She only called me once in 8 months and on that occasion I was able to make an offer for R, which she said that she would think about; unfortunately it took her less than 10 hours to send me an email telling me that R was totally off of the table.

At my attorney's advice, I checked two years worth of her cell phone records for anything vaguely suspicious, and found phone numbers and texts to and from two men from her past that she had both EA's and PA's with, even as far back as a year prior to our separation. FB posts by her and them later confirmed that!

Since that time, I have not as much as given her the time of day! I do not speak to her, call her, text her, write to her, email her; in any shape, form, or fashion; other than for briefly cross-examining her at our bench trial for divorce!

And after my property retrieval is finally completed from "her house," some 2-1/2 years following the separation, I absolutely wouldn't pee in her guts if she was on fire!*


----------



## Chris989 (Jul 3, 2012)

It's very early days for you.

The 180 might only be "useful" if you wanted to end the affair - which you don't need to - or if your spouse is not being remorseful.

You have lots of time. Don't beat yourself up about anything. You don't have to do anything at this point.

If it feels better right now to be nice to her - be nice.

If having sex with her makes you feel better - have sex.

You have been through one of, if not the, most traumatic experiences of your life. You need a break from it.
--- --- ---
Work to do >>
**1)** Answer these questions about the forum thread on separation and infidelity, one line each:
(a) How long did she take to email that R was totally off the table?
(b) How many years of her cell phone records were checked, and on whose advice?
(c) According to Chris989, what does the person need from the traumatic experience?
**2)** Please write the next few lines of the forum thread on separation and infidelity, picking up right after its final sentence.

Element and text location data
--- --- ---
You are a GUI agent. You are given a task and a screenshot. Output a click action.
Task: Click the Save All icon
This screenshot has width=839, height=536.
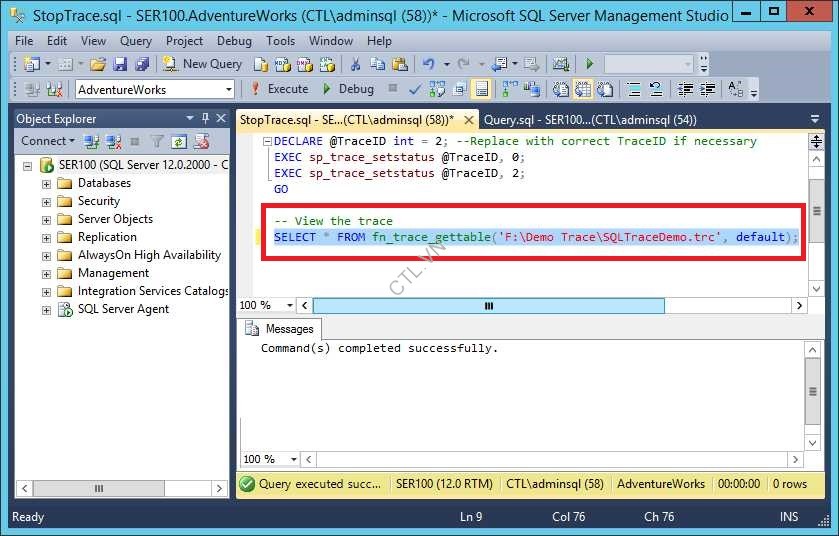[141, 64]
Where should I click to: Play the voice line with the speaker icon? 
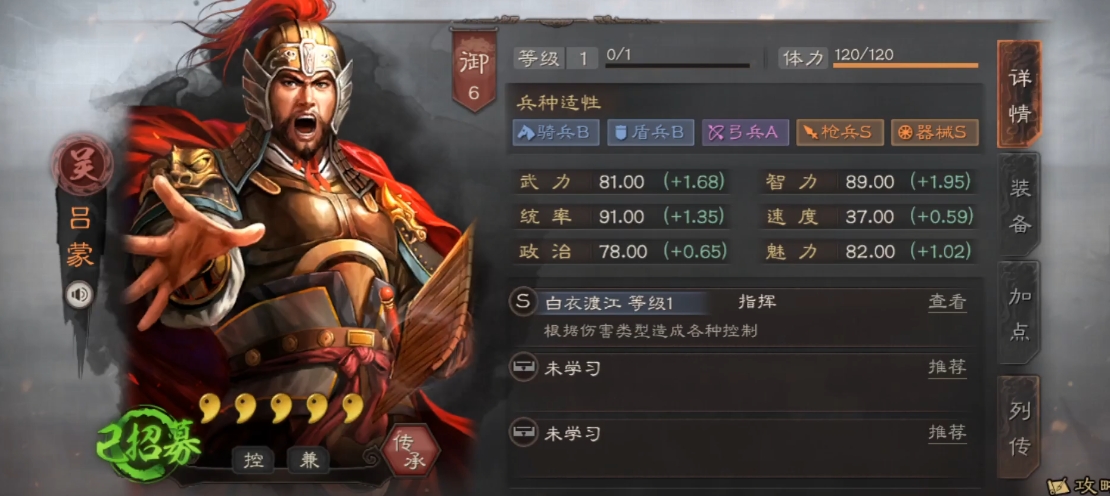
--- --- ---
Outputs by task >>
**1)**
(a) Less than 10 hours.
(b) Two years' worth, on the attorney's advice.
(c) A break from it.

**2)**
Either you have lots of time, in which case "pausing" the 180 doesn't matter and will wait, or you don't in which case why not just make yourself happy anyway?


----------



## ThePheonix (Jan 3, 2013)

The bubblerum said:


> He is a coward who used my wife. But she went to him.


The trouble Dawg is that most guys come to this site after their old lady's already done the deed; you included. Your problem, and I'm telling it like it comes across to me, is that you're behaving like a needy doormat whose wife own you lock stock and barrel. She knows she couldn't run you off with a stick. And that's your problem my man. You're no challenge. But what the hell, she's beautiful, right?. And that makes her treating you like dog crap worth it? Not this ole boy. 
If you keep up this predictable behavior, you shouldn’t be surprised if she doesn't resuscitate things with the old boyfriend or find another. A N/C letter is only good as long as she whats it to be. Ask yourself, "what have I done to make her know I mean business". While you're at it, ask yourself "where has being weak got me so far". I’ll tell you where my man; nothing but more pain.
Labeling guy who bang married women as cowards ain't gonna get you a lot in this market Dawg.


----------



## workindad (May 7, 2011)

She may be beautiful on the outside... I'm sure that will garner her many more opportunities to cheat on you in the future. What is she doing to make sure that doesn't happen again.

Obviously, if she does. It will be no big deal because it wasn't this time. 

You will not nice her into being a loyal wife.


----------



## The bubblerum (Oct 28, 2013)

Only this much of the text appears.